There are 3 inputs required to perform the analysis1

  • Genome assemby of reference: either “GRCh38” (default) or “GRCh37”;
  • Somatic mutations identified by the gene panel, provided in vcf file format by forwarding directory with VCFs, or CSV file (by default it is set as test_files/input.csv);
  • Panel design, provided as .bed file
  • Parameters/Modules#

    Module Parameter Name Options Description
    Genome GRCh38(default) Options for choosing reference genome being used for analyses.
    TMB (default) Initiates Tumor Burden Mutational pipeline
    TMBleR (default) Calls Tumor Burden Estimation tool.

    Output files#

    Output Directory/File
    Notes
    tertiary_analyses/
            tmb/
               <BIOSAMPLE_NAME>/
                <BIOSAMPLE_NAME>_TMBquant.tsv
    This section contains TMB Estimation per biosample. TSV outputs are per-sample (they contain information about only one biosample), but contain additional column Design, which indicates which target .bed file was used to calculate TMB. Since this is currently non-modifiable parameter and since it is the same for all runs, this one is not displayed in MULTIQC summary table. 1
    tertiary_analyses/
            multiqc/
                multiqc_report.html/
    This section contains TMB Estimationsummarization for all samples in batch. Results will be diplayed in multiqc_report.html in the tabular form, where one row is dedicated to one biosample1. The table contains following columns:
    Sample: biosample name

    Sequencing Size: size of the sequenced genomic space in Mbp

    Total Number of Mutations: total number of mutations per targeted region per Mb

    TMB per Mb: estimated TMB per Mb

    Filters: which filters were used in estimation process.
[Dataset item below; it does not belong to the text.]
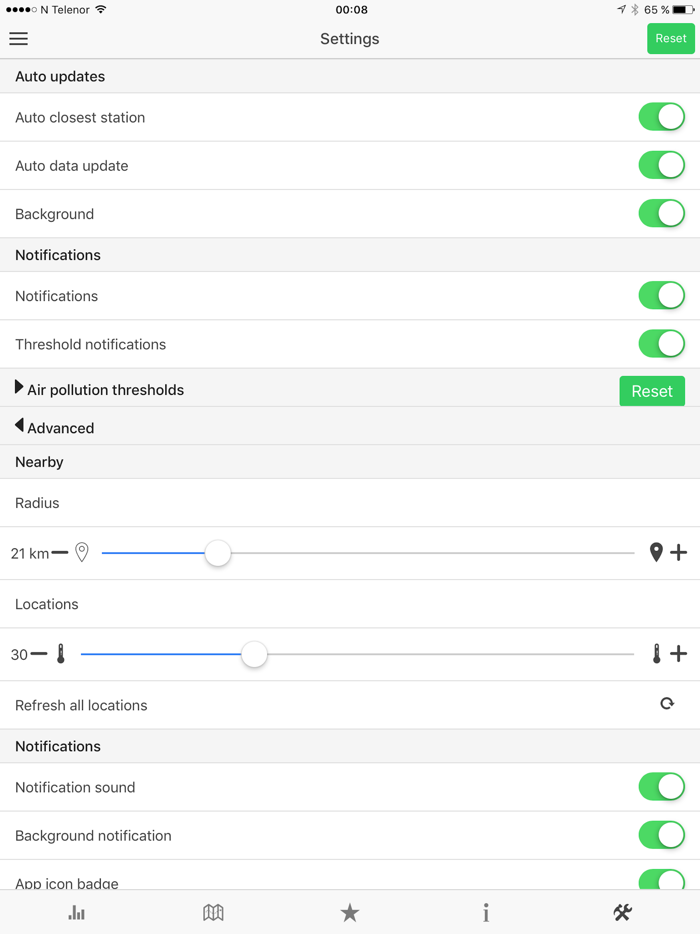
Task: Open the info tab
Action: tap(486, 912)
For example, vaf=0NoCancerMutsNosynonymous means:variant allele frequency = 0.0>
    The options that you will get under the Filter field are:
    NoCancer: means that variants which can be found in COSMIC database will be ignored.
    Nosynonymous: means that mutations which change the protein sequences are ignored.
    execution_info/

       execution_report.html
         execution_timeline.html

    This section includes execution information from the previous pipeline run.

    Output file Examples#

    <BIOSAMPLE_NAME>_TMBquant.tsv

    Sample Design Filter Sequencing_Size Tot_Number_Mutations TMB_per_Mb
    Horizon5 ExamplePanel_GeneIDs vaf=0NoCancerMuts 1.861301 189 101.54
    HorizonFFPEmild ExamplePanel_GeneIDs vaf=0NoCancerMuts 1.861301 182 97.78
    Horizon5 ExamplePanel_GeneIDs vaf=0NoCancerMutsNosynonymous 1.861301 98 52.65
    HorizonFFPEmild ExamplePanel_GeneIDs vaf=0NoCancerMutsNosynonymous 1.861301 97 52.11
    Horizon5 ExamplePanel_GeneIDs vaf=0Nosynonymous 1.861301 104 55.87

    Reference#

    1. Fancello, Laura, et al. “TMBleR, a Bioinformatic Tool to Optimize TMB Estimation and Predictive Power.” Bioinformatics (Oxford, England), Dec. 2021, p. btab836. PubMed, https://doi.org/10.1093/bioinformatics/btab836.